Она не моргает, и я тоже.

– Честно? – спрашиваю я снова.

– Ты что, из полицейских психиатров? Да.

– Тогда почему твоя сумка лежит на том же месте?

– Вот же любопытная сучка, – говорит она.

«Сучка» может быть похвалой, оскорблением или и вовсе нейтральным словом в речи моей сестры.

– Это была онлайн-сессия, – говорит она. – А теперь убирайся из моей комнаты, пожалуйста.

– Что ты чувствуешь по поводу новостей о Шандре Пенски? – спрашиваю я.

– Ты что, прослушиваешься на роль моего нового психотерапевта? – Она почти ласково берет меня за плечи и выводит в коридор. – Здесь, – говорит она, махнув рукой в сторону своей комнаты, – зона, свободная от стресса. Понятно?

Она закрывает дверь. Я открываю ее снова.

– Прости, – говорю я ей, – за то, что не поверила тебе.

Она снова закрывает дверь.

– Можно я посмотрю с тобой «Звездный путь»? – спрашиваю я у закрытой двери.

Через мгновение она открывает дверь.

– Зона без стресса, – подчеркивает она.

– Ага, я поняла.

Мы сидим по-турецки на ее кровати в мерцающем свете, и она позволяет мне укрыться своим пушистым одеялом. В этой «зоне без стресса» что-то есть.
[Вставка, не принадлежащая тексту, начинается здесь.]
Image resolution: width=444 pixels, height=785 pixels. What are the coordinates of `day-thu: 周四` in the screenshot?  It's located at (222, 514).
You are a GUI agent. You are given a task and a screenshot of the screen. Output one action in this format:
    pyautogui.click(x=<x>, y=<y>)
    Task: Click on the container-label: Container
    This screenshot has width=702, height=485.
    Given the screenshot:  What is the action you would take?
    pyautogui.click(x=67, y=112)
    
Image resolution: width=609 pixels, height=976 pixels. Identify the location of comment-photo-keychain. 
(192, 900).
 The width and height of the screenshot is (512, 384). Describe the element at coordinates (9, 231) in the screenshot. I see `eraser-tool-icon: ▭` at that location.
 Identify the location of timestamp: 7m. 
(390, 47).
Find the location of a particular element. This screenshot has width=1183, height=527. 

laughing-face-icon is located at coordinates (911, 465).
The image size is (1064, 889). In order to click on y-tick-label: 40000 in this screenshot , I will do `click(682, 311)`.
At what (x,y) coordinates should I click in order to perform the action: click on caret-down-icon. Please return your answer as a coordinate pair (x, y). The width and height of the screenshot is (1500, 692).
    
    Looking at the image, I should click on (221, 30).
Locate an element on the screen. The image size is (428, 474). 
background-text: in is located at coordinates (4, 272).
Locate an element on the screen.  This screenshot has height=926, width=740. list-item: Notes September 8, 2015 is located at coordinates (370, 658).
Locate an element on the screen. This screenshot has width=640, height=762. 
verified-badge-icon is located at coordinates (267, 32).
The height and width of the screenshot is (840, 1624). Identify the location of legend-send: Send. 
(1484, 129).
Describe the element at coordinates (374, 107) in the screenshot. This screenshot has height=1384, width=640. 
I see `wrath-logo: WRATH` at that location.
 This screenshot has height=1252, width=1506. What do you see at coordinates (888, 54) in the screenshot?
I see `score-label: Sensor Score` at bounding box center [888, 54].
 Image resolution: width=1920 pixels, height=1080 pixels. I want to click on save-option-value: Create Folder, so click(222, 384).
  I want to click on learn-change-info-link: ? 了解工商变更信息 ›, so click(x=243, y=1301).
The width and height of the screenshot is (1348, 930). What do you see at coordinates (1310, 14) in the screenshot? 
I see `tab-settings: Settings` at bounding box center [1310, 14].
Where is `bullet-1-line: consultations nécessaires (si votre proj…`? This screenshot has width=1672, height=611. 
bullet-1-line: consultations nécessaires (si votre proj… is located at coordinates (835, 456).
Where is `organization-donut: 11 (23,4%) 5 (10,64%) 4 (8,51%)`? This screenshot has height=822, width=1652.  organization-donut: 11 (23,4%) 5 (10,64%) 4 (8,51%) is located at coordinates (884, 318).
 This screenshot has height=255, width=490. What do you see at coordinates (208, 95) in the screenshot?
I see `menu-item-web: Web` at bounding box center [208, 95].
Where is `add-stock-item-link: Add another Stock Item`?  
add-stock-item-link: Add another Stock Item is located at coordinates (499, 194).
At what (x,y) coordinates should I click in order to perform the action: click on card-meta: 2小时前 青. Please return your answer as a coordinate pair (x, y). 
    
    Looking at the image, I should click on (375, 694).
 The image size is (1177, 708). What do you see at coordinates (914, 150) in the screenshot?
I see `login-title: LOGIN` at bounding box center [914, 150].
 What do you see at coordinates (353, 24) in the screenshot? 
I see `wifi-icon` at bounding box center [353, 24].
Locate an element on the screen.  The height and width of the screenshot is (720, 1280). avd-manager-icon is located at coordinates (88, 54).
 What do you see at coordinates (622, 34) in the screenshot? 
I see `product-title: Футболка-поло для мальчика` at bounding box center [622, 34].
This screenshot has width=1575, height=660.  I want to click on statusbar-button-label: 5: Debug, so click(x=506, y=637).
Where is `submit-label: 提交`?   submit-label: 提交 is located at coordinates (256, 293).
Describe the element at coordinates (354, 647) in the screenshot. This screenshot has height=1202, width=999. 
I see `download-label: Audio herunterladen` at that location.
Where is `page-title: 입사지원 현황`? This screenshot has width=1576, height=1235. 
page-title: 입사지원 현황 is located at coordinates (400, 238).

Здесь просто рай, в воздухе витает аромат сандалового дерева, красные рождественские гирлянды развешаны вдоль ее низкой полки с пластинками. Это чувство восторга от того, что мне дозволили войти в ее пространство и в ее компанию, кажется, никогда не исчезнет. Я снова ребенок, мы снова в безопасности, и здесь только мы, сестры.

Глава 18

Шандра Пенски мертва. Так что стрельба в «Гламуре» снова возвращается в новости. Число погибших увеличилось с одного до двух. В соцсетях появляются посты, посвященные ей, картинки по ее фотографии с улыбкой и сверкающими карими глазами. Она училась в школе медсестер, ей было всего двадцать три. Я смотрю на ее фотографию так долго, что глаза начинает печь. Я не знаю ее, но могу представить, будто знаю. Если я долго смотрю на фотографии незнакомых людей в интернете, живых или мертвых, мне кажется, что мы знакомы.